#### [DATA SHOWN]
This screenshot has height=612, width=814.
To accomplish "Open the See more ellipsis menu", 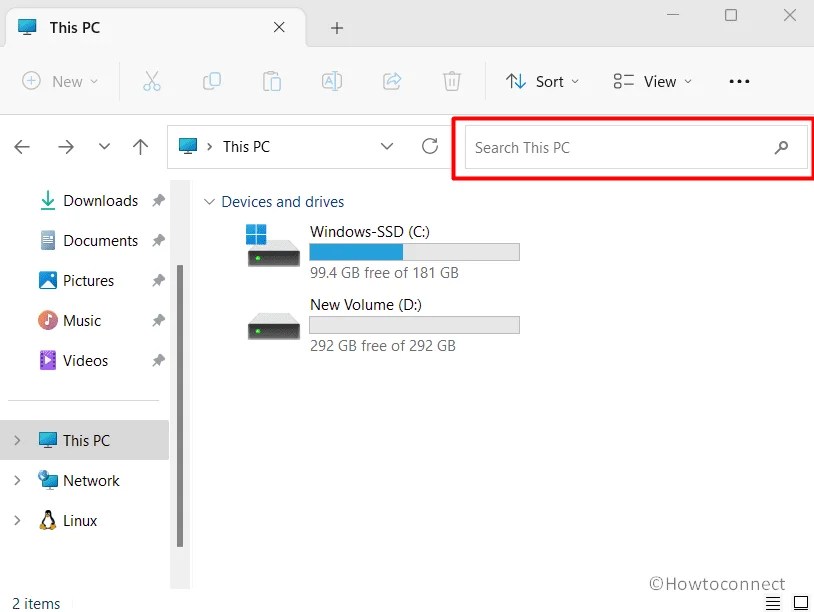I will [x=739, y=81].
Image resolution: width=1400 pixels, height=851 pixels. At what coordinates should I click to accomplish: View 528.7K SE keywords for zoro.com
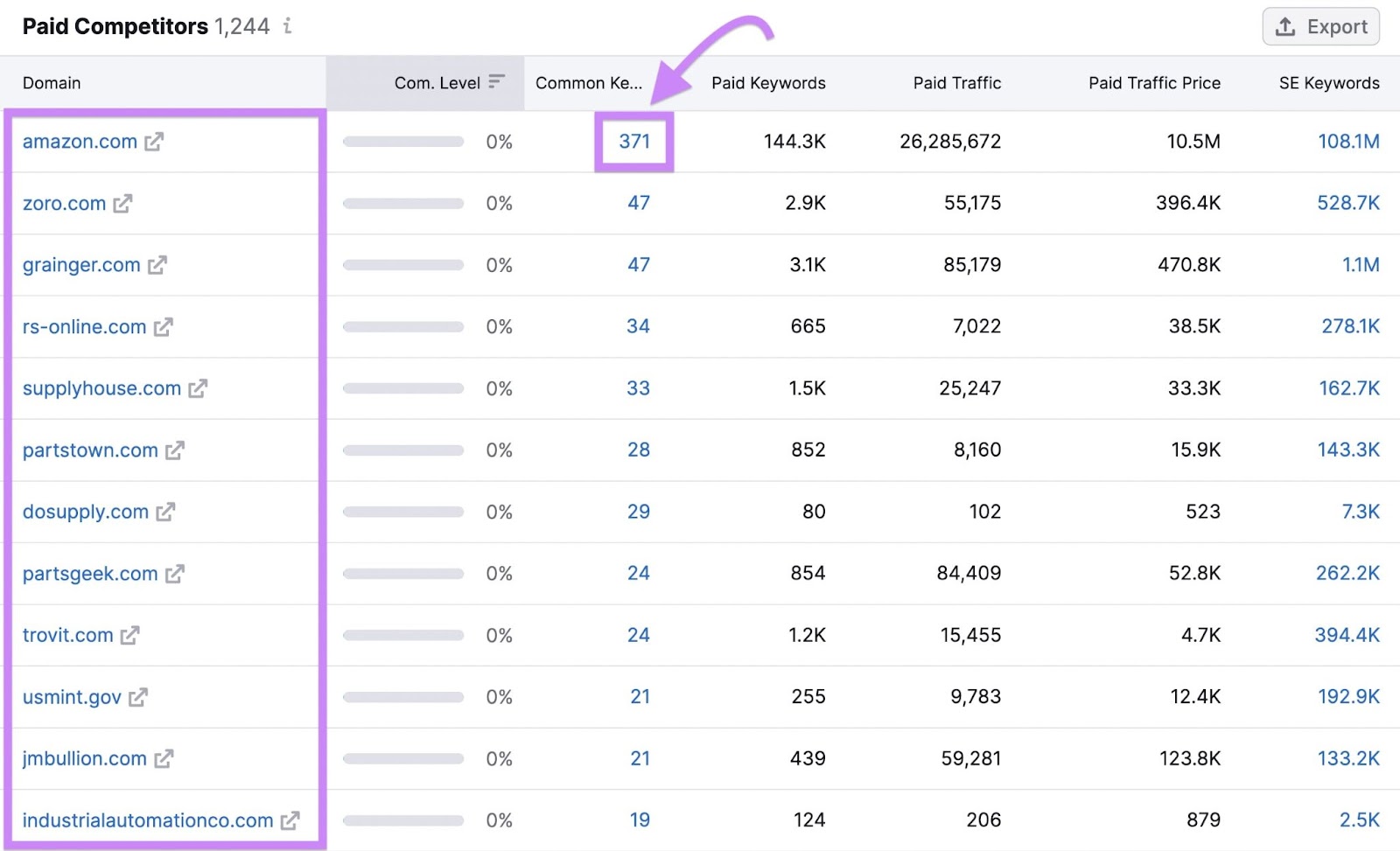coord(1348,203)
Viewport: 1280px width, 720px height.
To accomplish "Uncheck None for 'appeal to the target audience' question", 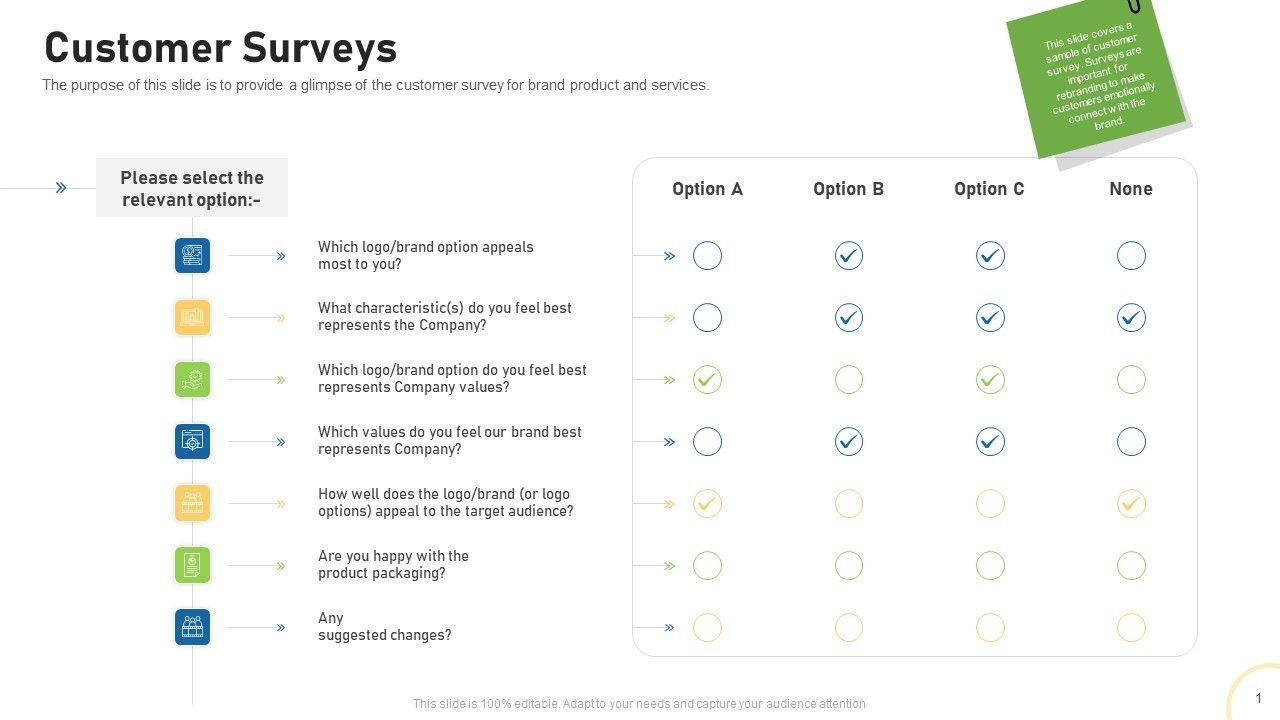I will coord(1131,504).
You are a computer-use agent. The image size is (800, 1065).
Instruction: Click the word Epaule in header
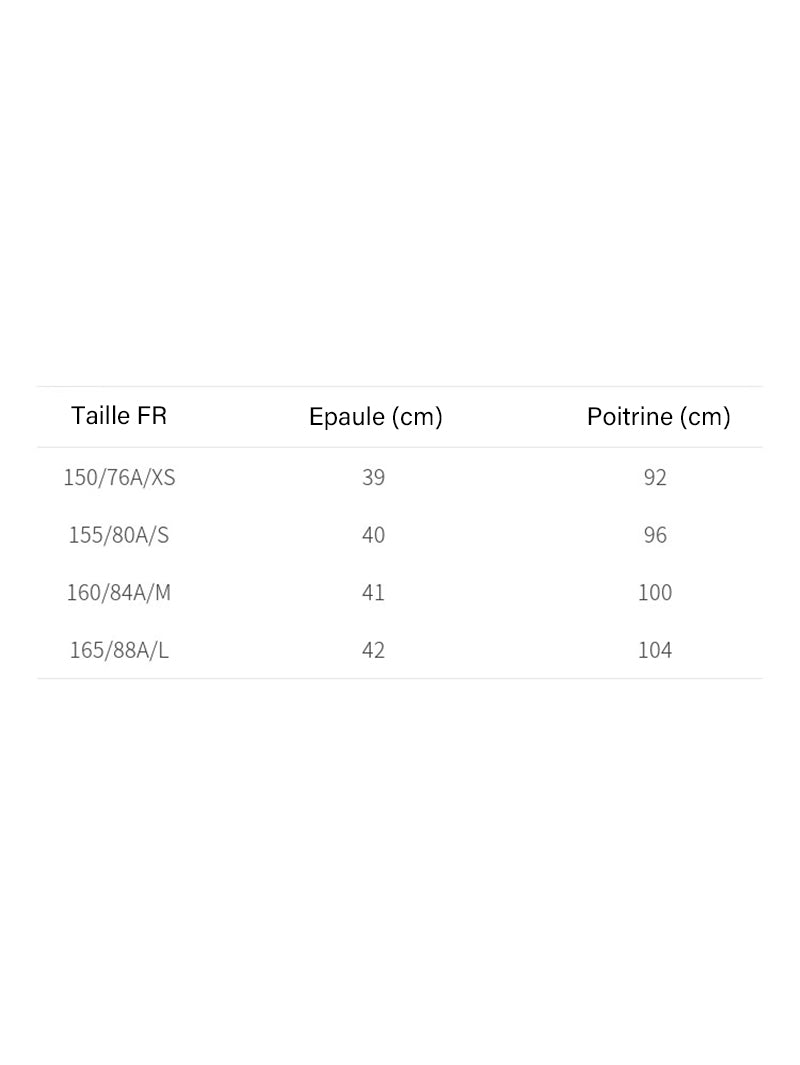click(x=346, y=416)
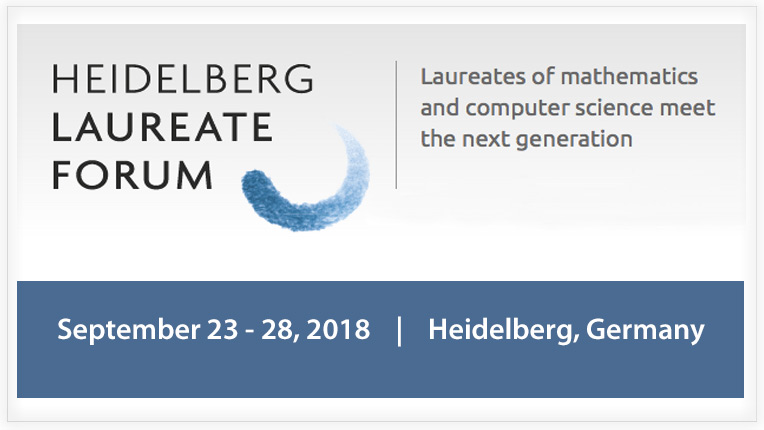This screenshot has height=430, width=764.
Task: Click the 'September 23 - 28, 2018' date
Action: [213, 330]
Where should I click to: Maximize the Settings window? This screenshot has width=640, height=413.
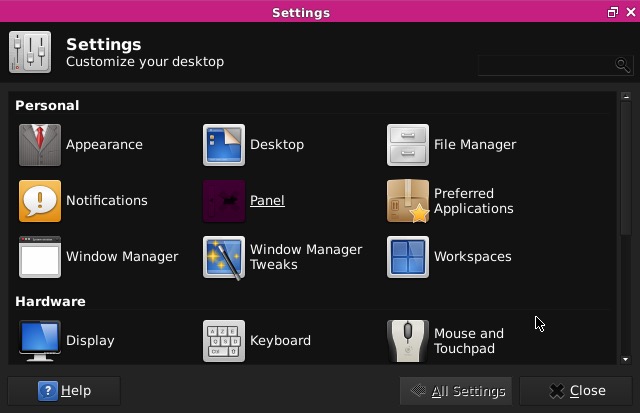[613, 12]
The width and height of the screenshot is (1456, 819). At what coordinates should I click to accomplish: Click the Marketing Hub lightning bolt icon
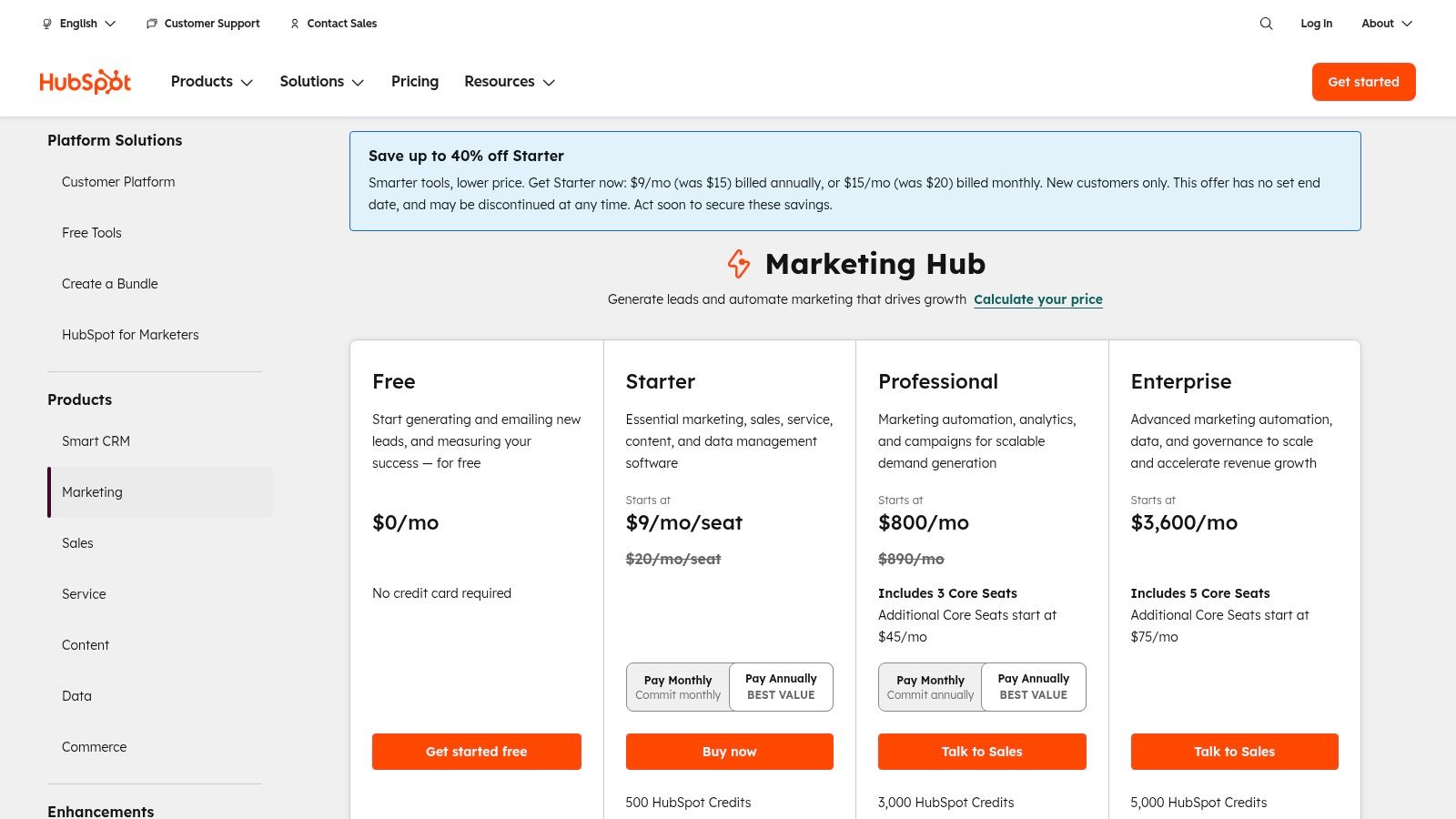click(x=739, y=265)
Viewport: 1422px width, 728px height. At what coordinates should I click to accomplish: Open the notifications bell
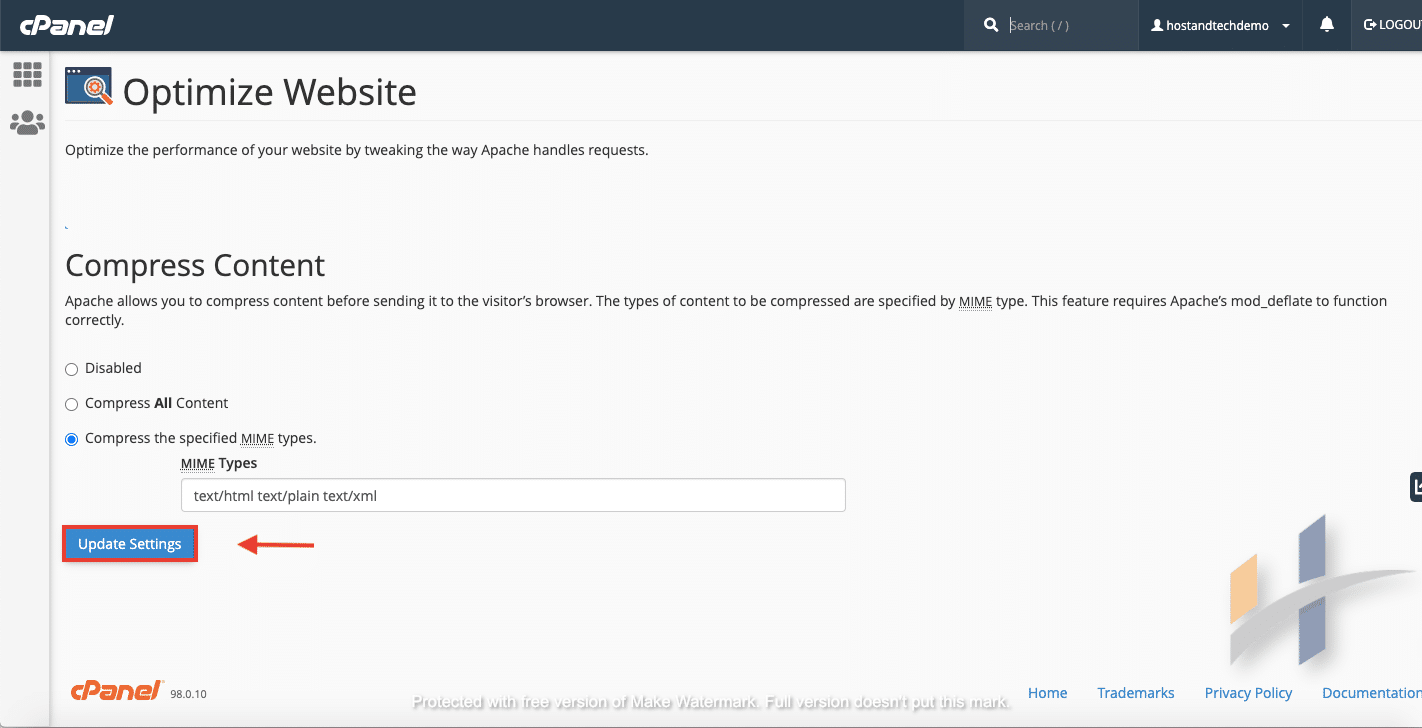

#### [WHAT THE EXERCISE ASKS]
Quote the material above word for word, starting with the line containing "Where should I" and continuing through the line containing "click(x=739, y=265)", and omit the pictures from your answer.

#### [EXERCISE ANSWER]
Where should I click to: Maximize the Settings window? This screenshot has width=640, height=413.
[613, 12]
The width and height of the screenshot is (1456, 819). At what coordinates should I click to accomplish: Click the Marketing Hub lightning bolt icon
click(x=739, y=265)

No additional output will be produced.